The Royal Commission report into Banking, Superannuation and Financial Services has called for a major overhaul in industry regulation and conduct, and has been met with mixed responses from across its targeted industries.
It included 15 recommendations for the insurance sector, and while some areas of financial services breathed a sigh of relief that they may have emerged relatively unscathed, others say that every corner of the industry needs to hit the ground running and seriously rethink its approach to client interests.
According to Paul Muir, founder and director of Compliance Advocacy Solutions, the industry will especially need to examine Volume 2 of the final report. This volume details case studies of misconduct occurring within various organisations, an insight which Muir says is invaluable to companies looking to reassess their remuneration structures, governance and compliance obligations.

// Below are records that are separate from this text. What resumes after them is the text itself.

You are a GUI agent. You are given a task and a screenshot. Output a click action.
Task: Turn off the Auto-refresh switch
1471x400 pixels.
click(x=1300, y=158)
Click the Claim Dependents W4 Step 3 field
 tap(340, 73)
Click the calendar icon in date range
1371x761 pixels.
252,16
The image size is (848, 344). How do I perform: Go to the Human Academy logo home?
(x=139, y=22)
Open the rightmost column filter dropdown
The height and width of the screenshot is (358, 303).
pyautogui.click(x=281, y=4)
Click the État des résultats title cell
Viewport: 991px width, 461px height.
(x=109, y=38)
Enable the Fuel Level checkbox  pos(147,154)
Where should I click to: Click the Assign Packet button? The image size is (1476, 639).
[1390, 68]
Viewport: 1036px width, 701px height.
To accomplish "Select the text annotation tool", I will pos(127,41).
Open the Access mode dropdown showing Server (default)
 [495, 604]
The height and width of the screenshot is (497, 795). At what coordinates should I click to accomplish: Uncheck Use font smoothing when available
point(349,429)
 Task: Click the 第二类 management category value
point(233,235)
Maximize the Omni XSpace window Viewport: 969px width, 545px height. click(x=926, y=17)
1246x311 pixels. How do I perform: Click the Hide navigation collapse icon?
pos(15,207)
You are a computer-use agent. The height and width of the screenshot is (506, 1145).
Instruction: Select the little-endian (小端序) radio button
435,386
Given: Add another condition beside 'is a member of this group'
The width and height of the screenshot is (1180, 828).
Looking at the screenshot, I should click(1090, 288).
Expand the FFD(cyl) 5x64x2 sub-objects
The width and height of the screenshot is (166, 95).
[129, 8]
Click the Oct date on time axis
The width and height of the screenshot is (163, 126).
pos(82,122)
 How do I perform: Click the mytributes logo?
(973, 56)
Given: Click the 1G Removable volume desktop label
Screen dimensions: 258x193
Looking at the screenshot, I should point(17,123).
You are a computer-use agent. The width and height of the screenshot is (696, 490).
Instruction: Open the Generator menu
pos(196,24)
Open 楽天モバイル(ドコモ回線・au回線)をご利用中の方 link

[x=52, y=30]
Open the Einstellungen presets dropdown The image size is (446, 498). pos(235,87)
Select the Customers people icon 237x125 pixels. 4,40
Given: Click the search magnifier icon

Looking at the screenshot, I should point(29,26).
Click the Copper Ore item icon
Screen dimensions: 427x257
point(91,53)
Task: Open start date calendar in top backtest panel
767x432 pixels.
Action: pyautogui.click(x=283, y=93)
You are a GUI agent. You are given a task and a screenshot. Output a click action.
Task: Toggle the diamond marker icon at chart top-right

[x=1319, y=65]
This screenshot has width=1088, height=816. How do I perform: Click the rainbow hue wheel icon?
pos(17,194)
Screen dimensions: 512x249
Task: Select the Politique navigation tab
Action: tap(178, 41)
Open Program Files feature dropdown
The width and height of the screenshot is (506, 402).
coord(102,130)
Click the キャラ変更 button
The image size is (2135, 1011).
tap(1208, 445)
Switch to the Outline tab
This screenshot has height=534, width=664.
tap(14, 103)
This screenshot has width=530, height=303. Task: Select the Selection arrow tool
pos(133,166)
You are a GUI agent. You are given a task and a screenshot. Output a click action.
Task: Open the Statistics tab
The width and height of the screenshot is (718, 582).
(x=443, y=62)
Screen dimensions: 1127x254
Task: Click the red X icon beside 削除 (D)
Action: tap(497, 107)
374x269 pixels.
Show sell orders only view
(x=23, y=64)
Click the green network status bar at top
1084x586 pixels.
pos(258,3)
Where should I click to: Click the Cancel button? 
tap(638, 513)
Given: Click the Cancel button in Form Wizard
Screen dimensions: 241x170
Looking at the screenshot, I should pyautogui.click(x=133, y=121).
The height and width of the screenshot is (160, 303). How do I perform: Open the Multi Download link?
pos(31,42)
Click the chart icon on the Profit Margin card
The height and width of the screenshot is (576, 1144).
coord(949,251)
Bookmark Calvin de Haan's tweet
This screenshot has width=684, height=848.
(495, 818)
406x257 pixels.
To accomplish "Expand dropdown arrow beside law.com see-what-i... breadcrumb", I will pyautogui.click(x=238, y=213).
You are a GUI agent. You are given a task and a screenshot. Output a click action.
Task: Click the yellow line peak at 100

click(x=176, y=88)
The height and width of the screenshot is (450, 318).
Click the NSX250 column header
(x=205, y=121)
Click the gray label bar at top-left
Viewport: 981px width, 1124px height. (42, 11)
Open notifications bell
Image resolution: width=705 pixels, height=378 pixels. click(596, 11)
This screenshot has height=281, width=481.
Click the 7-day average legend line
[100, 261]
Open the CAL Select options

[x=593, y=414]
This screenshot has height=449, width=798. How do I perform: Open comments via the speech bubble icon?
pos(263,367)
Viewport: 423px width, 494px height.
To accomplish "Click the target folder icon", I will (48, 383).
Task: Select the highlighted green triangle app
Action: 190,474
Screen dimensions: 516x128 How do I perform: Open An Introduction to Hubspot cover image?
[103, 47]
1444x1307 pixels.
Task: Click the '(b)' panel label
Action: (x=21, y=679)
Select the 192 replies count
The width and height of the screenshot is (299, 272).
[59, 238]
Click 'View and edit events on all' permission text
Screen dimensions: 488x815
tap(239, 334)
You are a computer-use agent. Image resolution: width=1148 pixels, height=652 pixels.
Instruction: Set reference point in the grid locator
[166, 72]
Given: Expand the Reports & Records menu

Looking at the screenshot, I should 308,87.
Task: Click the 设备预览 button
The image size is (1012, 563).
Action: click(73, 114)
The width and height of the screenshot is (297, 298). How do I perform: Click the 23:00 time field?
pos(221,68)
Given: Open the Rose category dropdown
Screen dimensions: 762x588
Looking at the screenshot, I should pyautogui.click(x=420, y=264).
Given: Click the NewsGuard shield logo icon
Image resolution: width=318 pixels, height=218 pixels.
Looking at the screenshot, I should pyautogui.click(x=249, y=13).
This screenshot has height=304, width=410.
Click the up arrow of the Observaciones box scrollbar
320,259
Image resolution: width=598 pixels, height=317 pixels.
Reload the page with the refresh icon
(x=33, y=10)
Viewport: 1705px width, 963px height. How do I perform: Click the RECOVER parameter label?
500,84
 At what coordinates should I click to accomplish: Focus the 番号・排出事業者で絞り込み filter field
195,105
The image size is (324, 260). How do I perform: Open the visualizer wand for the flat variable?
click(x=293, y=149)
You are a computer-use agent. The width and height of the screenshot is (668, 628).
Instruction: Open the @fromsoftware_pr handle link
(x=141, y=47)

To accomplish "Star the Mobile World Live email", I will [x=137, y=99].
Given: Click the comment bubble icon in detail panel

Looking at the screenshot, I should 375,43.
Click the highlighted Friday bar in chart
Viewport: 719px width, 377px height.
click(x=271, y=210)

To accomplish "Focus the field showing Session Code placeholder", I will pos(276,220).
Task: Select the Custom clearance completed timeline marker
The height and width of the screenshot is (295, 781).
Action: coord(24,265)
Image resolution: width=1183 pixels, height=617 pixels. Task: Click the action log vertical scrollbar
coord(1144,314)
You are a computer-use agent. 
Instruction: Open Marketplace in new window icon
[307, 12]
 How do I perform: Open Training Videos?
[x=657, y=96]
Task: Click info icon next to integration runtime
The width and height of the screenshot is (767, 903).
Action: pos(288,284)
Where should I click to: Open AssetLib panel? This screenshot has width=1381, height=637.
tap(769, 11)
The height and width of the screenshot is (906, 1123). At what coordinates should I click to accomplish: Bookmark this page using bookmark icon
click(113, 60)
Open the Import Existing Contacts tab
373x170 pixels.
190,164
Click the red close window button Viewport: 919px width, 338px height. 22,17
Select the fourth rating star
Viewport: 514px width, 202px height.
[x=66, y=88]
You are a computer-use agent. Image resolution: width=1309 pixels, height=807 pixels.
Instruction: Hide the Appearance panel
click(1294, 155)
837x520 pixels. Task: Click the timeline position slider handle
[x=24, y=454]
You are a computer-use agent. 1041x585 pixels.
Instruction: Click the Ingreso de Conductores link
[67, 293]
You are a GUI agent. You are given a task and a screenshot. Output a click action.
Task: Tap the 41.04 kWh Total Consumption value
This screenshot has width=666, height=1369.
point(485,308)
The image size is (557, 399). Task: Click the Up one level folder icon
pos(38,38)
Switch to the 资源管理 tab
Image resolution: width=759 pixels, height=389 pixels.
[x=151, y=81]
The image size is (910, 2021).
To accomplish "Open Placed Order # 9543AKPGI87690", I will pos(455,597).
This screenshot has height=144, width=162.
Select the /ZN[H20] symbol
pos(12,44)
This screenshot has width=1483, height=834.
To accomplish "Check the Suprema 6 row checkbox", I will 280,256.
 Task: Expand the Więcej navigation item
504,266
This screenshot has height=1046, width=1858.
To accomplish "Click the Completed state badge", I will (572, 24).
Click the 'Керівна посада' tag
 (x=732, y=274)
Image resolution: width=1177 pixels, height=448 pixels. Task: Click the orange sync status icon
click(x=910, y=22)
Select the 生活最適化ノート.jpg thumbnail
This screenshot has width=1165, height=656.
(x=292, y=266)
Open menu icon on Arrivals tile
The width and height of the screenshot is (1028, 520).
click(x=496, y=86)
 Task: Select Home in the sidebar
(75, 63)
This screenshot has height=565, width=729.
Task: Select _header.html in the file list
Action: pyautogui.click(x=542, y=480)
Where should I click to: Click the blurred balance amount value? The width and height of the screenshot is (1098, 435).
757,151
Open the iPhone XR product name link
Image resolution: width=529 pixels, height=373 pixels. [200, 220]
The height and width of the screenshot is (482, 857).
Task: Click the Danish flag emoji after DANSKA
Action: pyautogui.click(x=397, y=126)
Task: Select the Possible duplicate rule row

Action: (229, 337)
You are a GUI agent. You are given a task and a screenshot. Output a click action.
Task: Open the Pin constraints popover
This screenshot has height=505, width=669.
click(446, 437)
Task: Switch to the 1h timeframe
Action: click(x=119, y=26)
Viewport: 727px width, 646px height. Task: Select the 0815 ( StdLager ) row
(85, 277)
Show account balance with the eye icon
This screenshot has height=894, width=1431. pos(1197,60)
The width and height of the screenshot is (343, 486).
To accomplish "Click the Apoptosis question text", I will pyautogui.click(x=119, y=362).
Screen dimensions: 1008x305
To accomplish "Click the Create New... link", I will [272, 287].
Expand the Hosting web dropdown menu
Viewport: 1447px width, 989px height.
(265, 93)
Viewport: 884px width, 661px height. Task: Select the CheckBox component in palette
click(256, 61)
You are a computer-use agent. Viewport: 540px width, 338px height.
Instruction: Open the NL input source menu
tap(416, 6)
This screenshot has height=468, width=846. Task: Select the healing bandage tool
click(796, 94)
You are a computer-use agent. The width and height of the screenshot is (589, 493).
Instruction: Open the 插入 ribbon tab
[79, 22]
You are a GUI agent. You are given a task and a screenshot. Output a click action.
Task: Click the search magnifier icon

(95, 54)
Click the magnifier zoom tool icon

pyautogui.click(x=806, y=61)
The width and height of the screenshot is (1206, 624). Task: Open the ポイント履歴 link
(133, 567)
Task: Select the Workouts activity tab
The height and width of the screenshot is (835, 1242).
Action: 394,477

“I have seen some commentary that the report may not have its desired impact, but I don’t agree with that at all,” Muir told Insurance Business.
“People have seen it and assumed that there won’t be much by way of changes to the law, but they haven’t really thought about how the outcomes Commissioner Haynes has outlined are going to be achieved.”
“Everyone is very much focused on Volume 1 of the report which outlines what the 76 recommendations are, but very few are commenting on Volume 2, which is really the more insightful piece,” he explained. “It analyses each case study and gives views on what went wrong, where conduct fell below community standards and expectations. The challenge for the industry is going to be understanding the compliance processes it needs to adapt to, and what the new benchmark for community standards and expectations is going to be. That will be the key as to whether we get this right or wrong.”
Some of the report’s most important insights are undoubtedly its comments around broker remuneration, with the recommendation being to gradually reduce commissions over time. Muir says that although the next steps for general insurers and brokers are less clear, brokers would be wise to use the three-year period set out to substantially review their own practices.
“Brokers may say that they’ve come out of the report unscathed, but this is a strong signal to the industry that they need think about how they will be remunerated going forward, and whether their current model is appropriate,” Muir said.
“The insurance broking industry needs to come to terms with the norm that if you are acting for another, you must be acting in the best interest of that other. Hayne may be saying that the industry has three years to sort this out before further review is undertaken.
“If insurance brokers don’t start looking at how to align their remuneration schemes away from relying on commissions, they might be caught out in three years’ time.”